*** GIVEN RECORDS ***

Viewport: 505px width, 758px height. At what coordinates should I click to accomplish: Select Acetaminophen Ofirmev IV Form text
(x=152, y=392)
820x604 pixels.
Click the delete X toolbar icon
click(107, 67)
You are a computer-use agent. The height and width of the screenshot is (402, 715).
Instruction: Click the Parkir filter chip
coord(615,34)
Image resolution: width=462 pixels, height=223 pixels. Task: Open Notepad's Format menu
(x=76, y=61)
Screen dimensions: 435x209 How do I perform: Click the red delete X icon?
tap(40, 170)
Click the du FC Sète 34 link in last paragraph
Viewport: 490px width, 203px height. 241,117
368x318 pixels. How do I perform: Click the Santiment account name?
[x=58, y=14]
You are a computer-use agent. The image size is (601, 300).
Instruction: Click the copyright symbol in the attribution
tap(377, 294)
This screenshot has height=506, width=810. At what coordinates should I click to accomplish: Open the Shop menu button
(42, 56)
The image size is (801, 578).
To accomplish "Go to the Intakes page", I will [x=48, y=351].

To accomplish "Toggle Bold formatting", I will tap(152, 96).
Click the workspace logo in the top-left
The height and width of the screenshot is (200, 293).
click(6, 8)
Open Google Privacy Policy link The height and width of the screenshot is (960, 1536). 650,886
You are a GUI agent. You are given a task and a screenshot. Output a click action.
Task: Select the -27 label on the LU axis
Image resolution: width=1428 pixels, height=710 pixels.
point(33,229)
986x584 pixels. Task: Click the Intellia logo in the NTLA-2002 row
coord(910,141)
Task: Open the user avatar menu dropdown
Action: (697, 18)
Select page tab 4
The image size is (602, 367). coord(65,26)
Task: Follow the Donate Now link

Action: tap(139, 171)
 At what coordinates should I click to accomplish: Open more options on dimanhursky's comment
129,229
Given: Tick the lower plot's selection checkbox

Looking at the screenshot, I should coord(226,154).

*** End of GIVEN RECORDS ***

- _TASK_: Lines that hold the word "agent" are the ones to copy from the entries above.

- _SOLUTION FOR THIS TASK_:
You are a computer-use agent. The height and width of the screenshot is (402, 715).
You are a computer-use agent. The image size is (601, 300).
You are a GUI agent. You are given a task and a screenshot. Output a click action.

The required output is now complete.